Siemens First to Offer Virus Protection for Medical Devices
This is a huge step in medical device security, and the first of its kind. Read about it here, and if you’re asking, “what’s the big deal,” read on…
Many medical devices are built on general purpose computing platforms. Holter systems, PACS, and central stations are obvious examples, but many seemingly “embedded systems” are also using general purpose computing platforms. The most common general purpose computing platform is Windows running on Intel microprocessors. There are several flavors of Windows used: XP, 2000, NT, and CE. Susceptibility to malicious code like viruses and worms is more dependent on the operating system than the microprocessor.

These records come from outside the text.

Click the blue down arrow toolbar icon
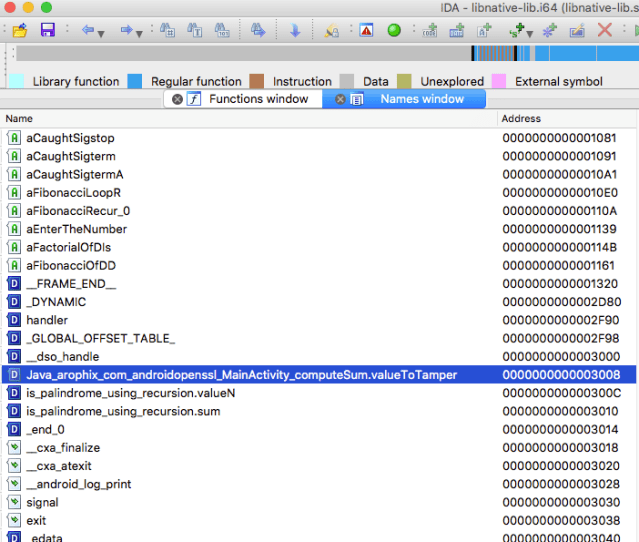The width and height of the screenshot is (639, 542). tap(295, 30)
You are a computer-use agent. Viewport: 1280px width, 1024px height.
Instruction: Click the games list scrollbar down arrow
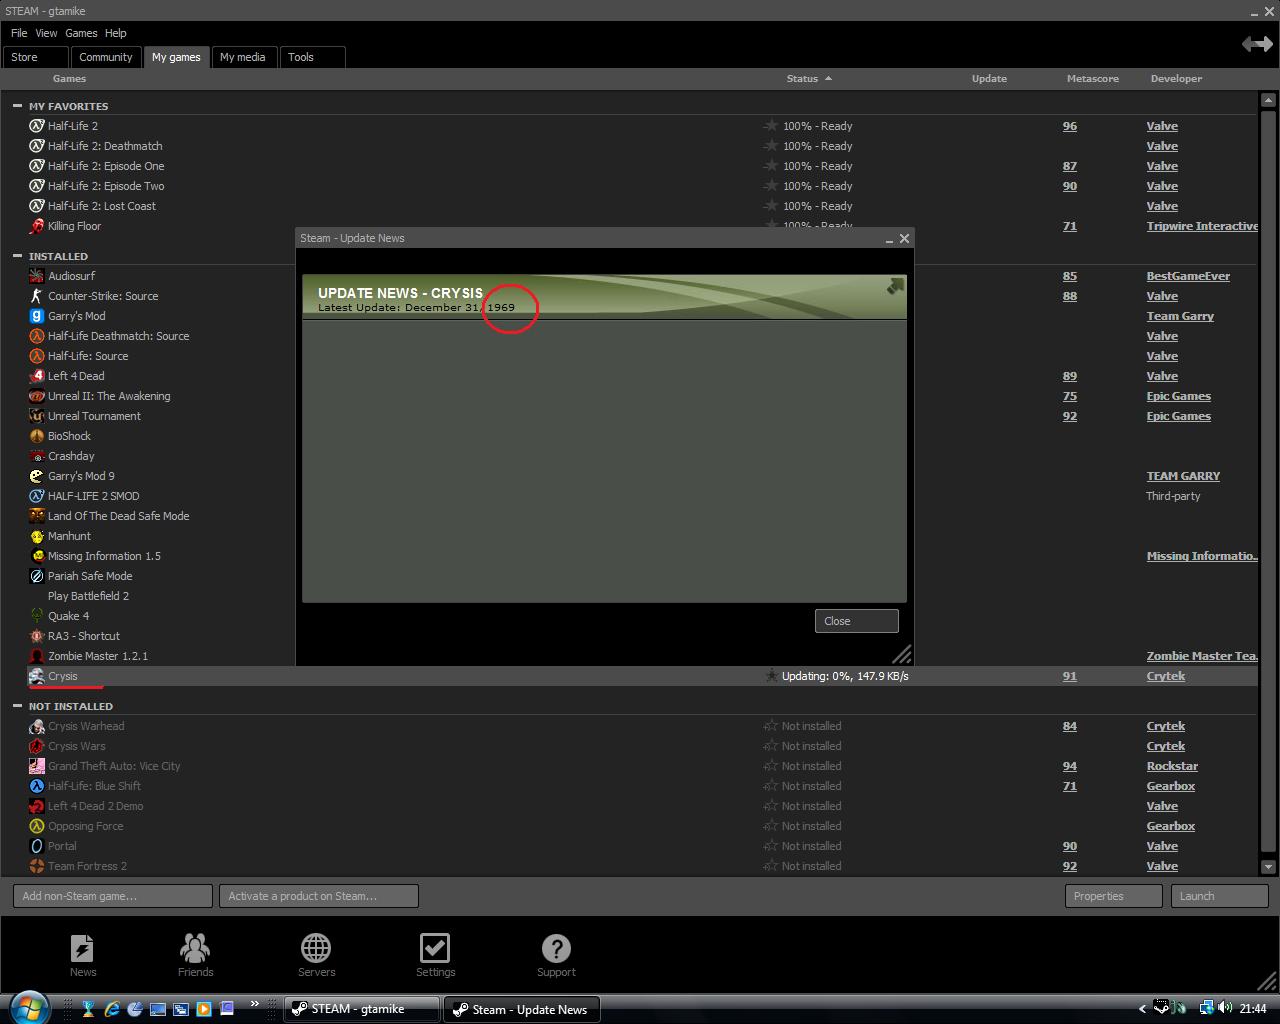pos(1268,867)
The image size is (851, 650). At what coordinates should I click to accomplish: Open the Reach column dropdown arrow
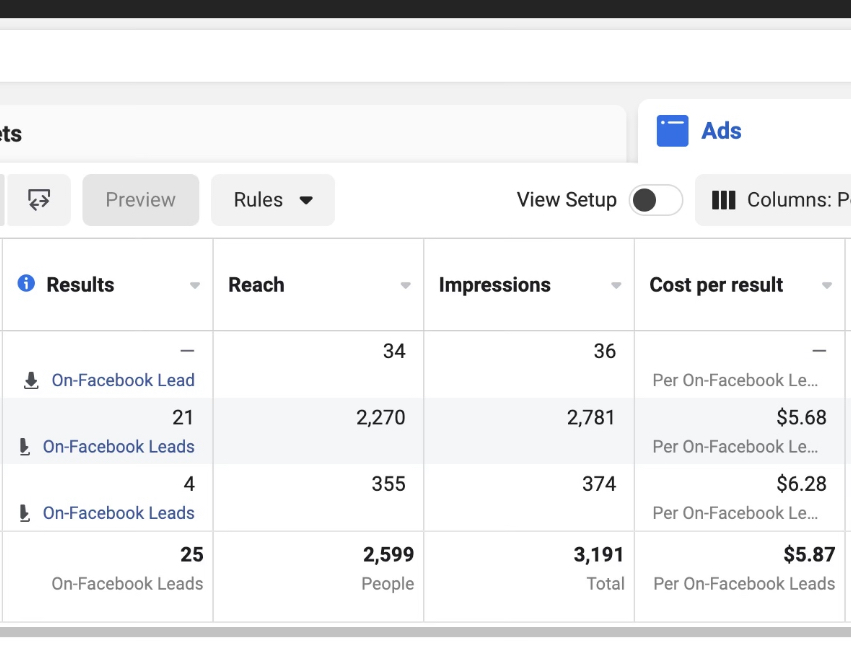point(405,286)
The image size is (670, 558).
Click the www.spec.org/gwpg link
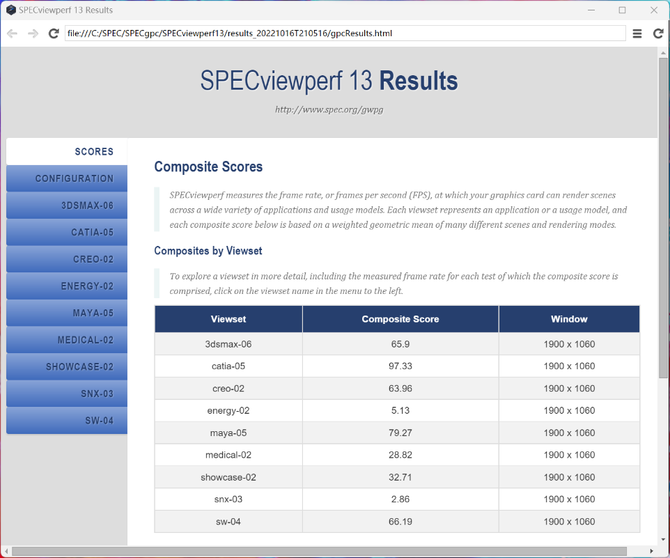click(329, 109)
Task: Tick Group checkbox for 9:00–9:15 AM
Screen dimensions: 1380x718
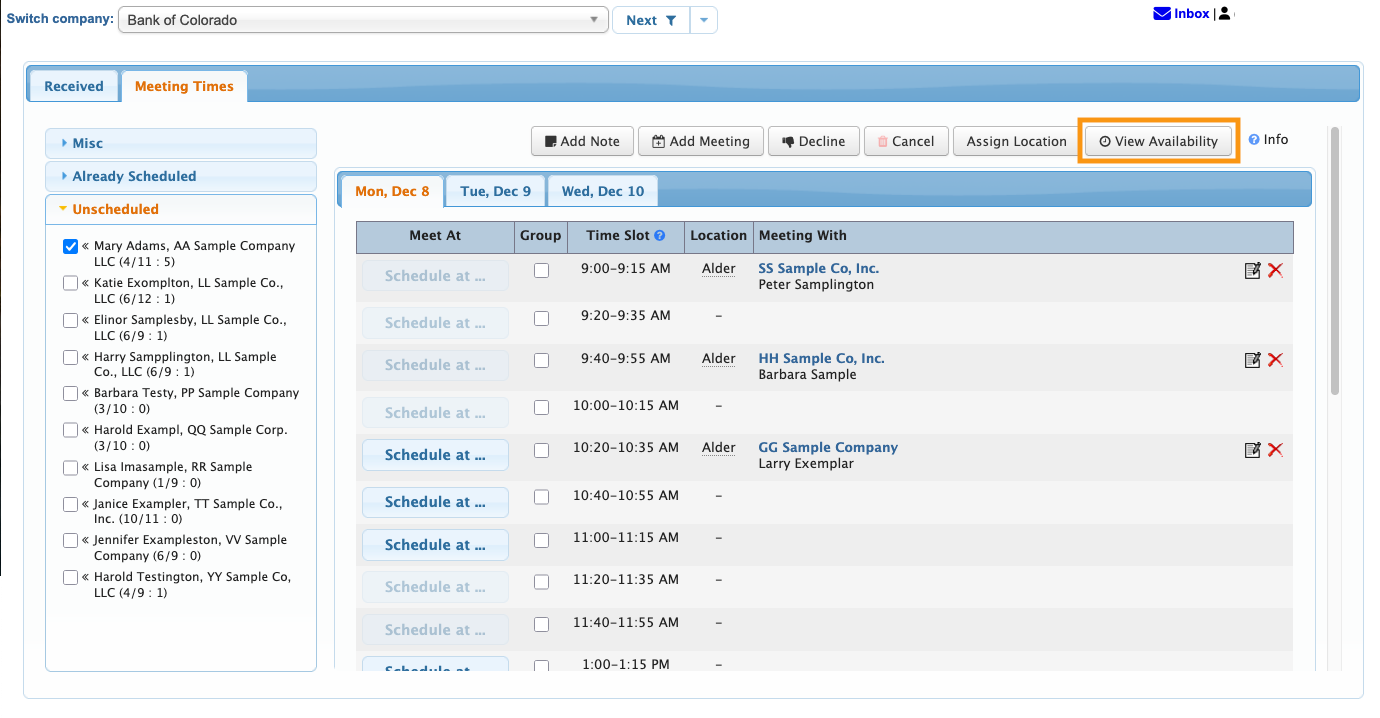Action: pos(541,270)
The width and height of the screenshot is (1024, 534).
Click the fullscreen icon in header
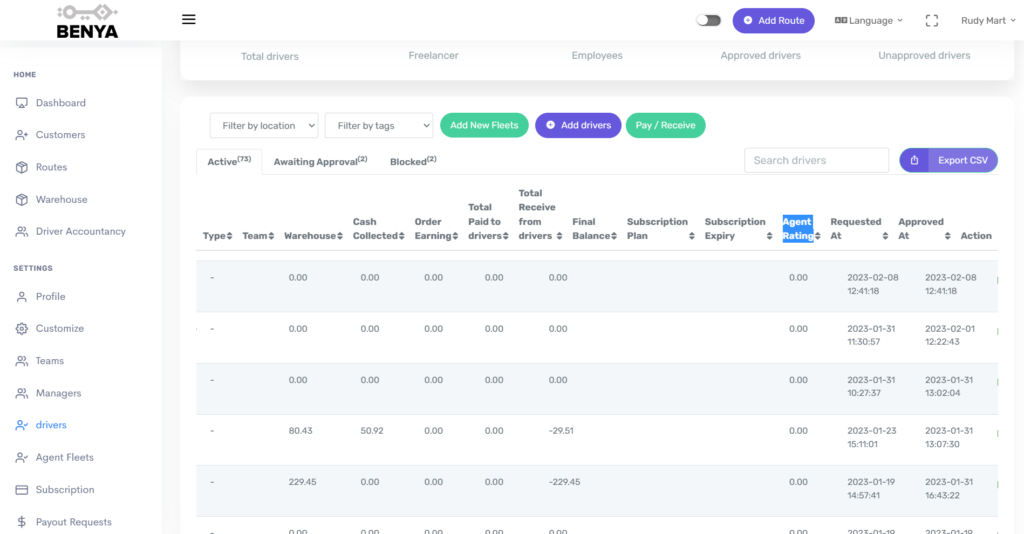click(x=932, y=20)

And since more and more medical devices are getting networked, more devices are getting infected with malicious code. (Here is a good explanation of different types of malicious code.) Unfortunately, due to Windows overwhelming market dominance, the vast majority of malicious code is written to target Windows computers. Solaris, Unix and Linux are also used in medical devices — the good news is that few hackers target these platforms due to their small market share, the bad news is that there are few protective software tools available for the same reason.
How big is the threat? At HIMSS last month, John Glaser, CIO at Partners Healthcare, reported that they receive 500,000 emails per day from the Internet, of which 7 percent carry malicious code (that’s 35,000 infected emails). He also mentioned that their network is probed 20,000 a day by would be hackers looking for vulnerabilities. To make matters worse, hacker programs called scripts can be easily found and downloaded from the Internet. The hackers who use these programs are called script kiddies and use these scripts to search for and exploit computers accessible from the Internet, usually with little regard or even understanding of the potential harmful consequences.

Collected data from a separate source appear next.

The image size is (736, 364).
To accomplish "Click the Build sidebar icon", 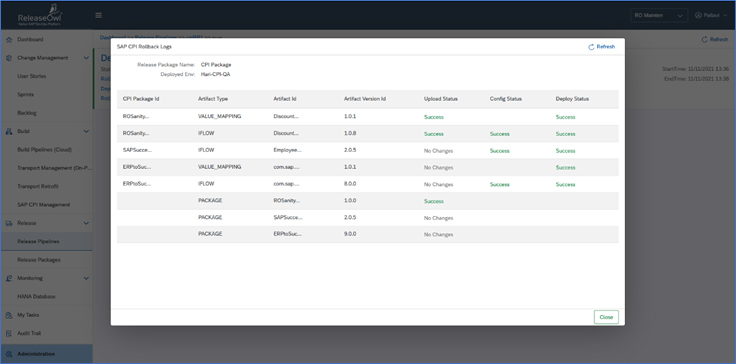I will pos(9,132).
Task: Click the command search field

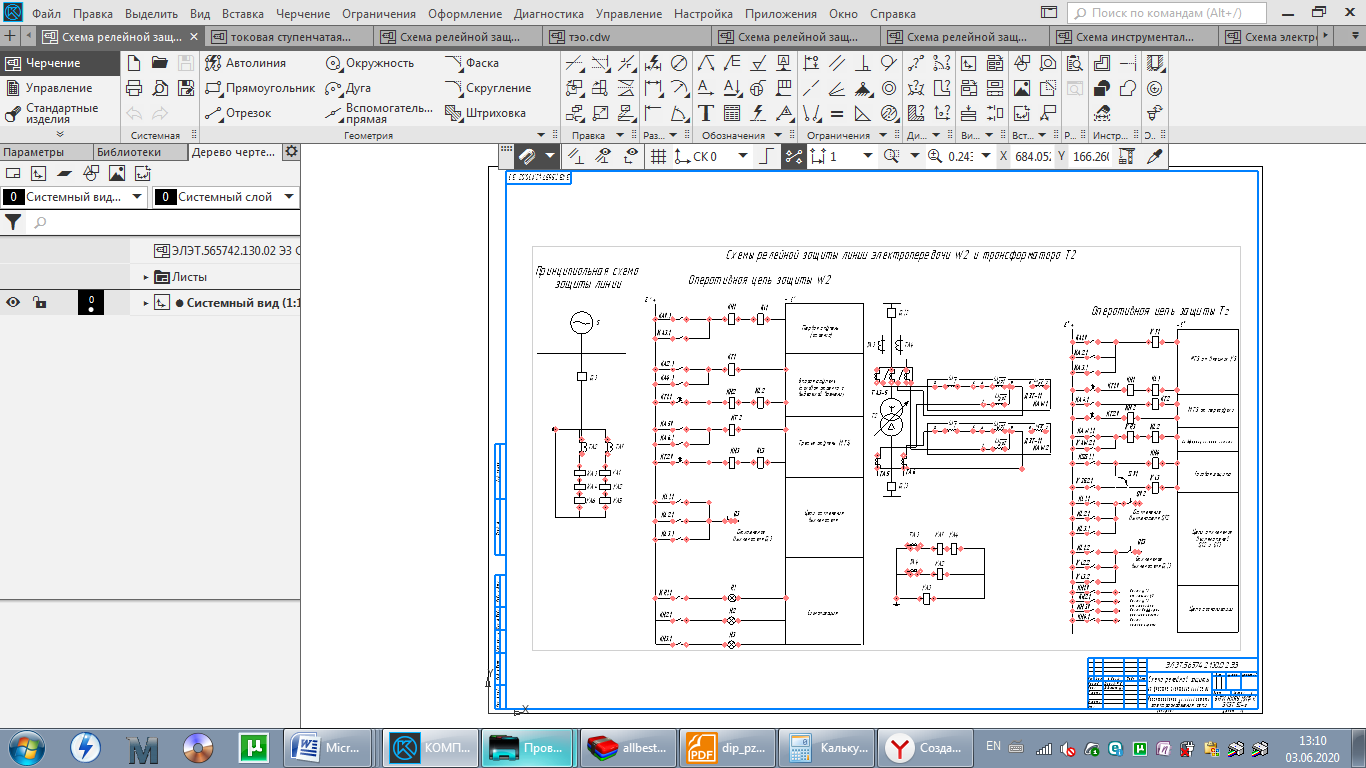Action: point(1168,14)
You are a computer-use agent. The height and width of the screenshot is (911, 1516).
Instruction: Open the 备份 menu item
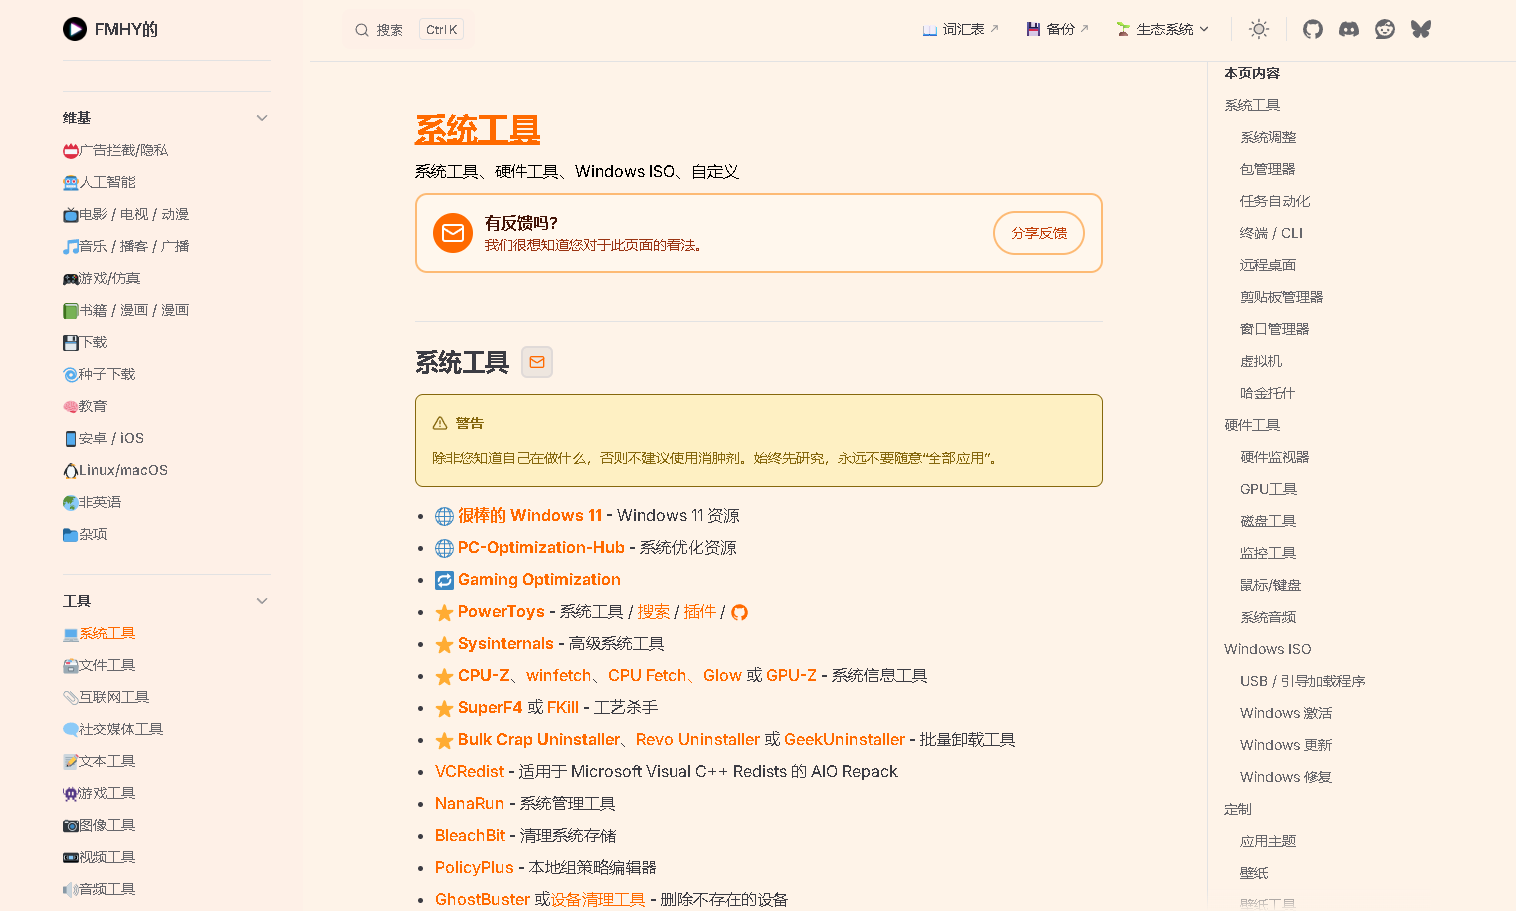pos(1056,29)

Very few medical devices contain any software to actively protect them from malicious code. I know of only a few very recent products that include software based firewalls. Hospitals must rely on general IT security products and methods to protect their IT networks and medical device networks. When devices get infected, they frequently become inoperable.
Vendors must “repair” infected devices or systems. Repair includes “patching” the operating system to remove the vulnerability exploited by the malicious code, and removing malicious code from infected devices. One method of repair is to “remanufacture” the product by reloading the operating system and application software — this is easy for the vendor because it uses existing processes. Remanufacturing is less attractive for hospitals because it means shipping the product back to the manufacturer. Remanufacturing may simply remove the malicious code and not fix the operating vulnerability, leaving the device open to infection. Alternatively, vendors may release a software patch. Software patches usually only close the vulnerability, leaving infected devices broken. (Click here to see the current list of Microsoft patches, and here is a good introduction to patch management.)

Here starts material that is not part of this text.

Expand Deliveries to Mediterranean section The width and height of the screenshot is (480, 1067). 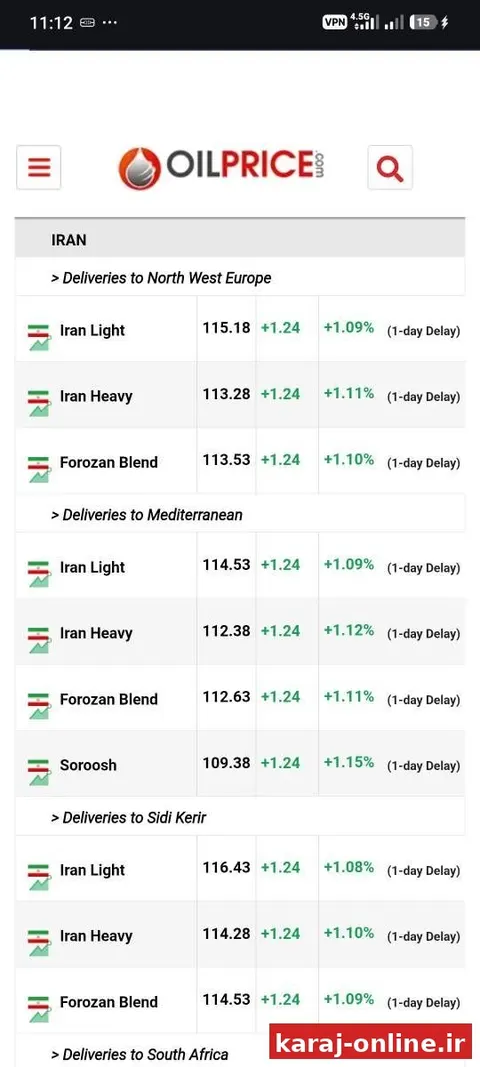[x=146, y=514]
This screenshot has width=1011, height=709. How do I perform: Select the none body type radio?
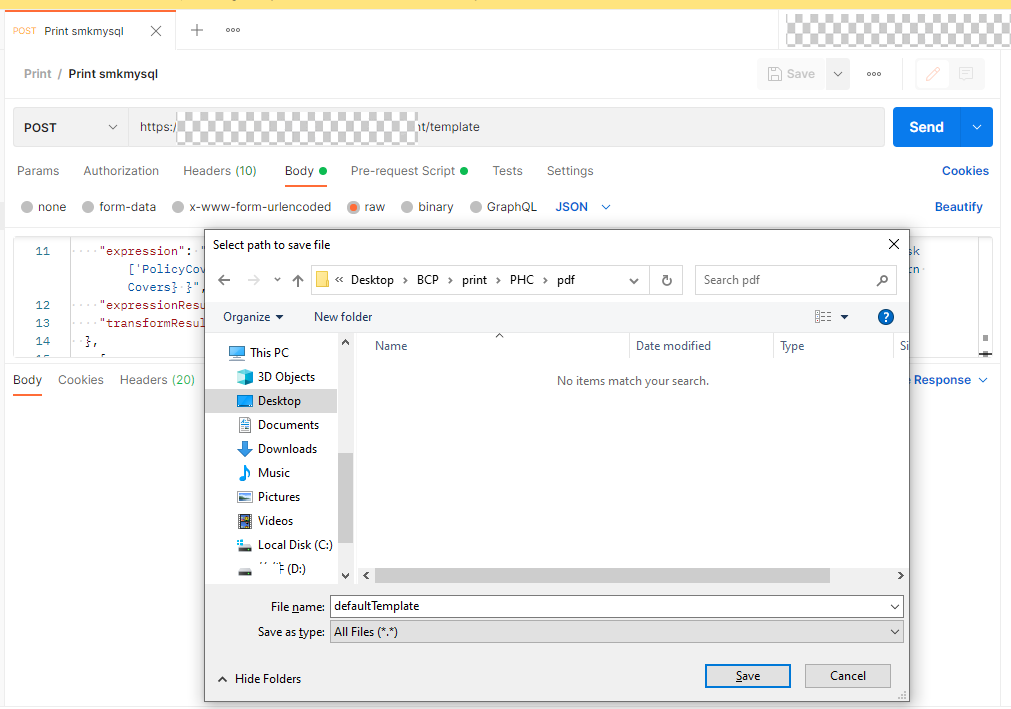click(x=28, y=207)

Software patch procedures at most vendors are somewhat undeveloped and hospitals can find themselves without the use of a device for some time. You can read more about patching medical device software here. You can learn more about medical device security at the HIMSS Medical Device Security web site.
The bottom line is that vendors must provide better protection against malicious code, and develop the processes and tools to respond to attacks in a much more timely and effective manner. Siemens has thrown down the gauntlet — it will be fun to watch the responses.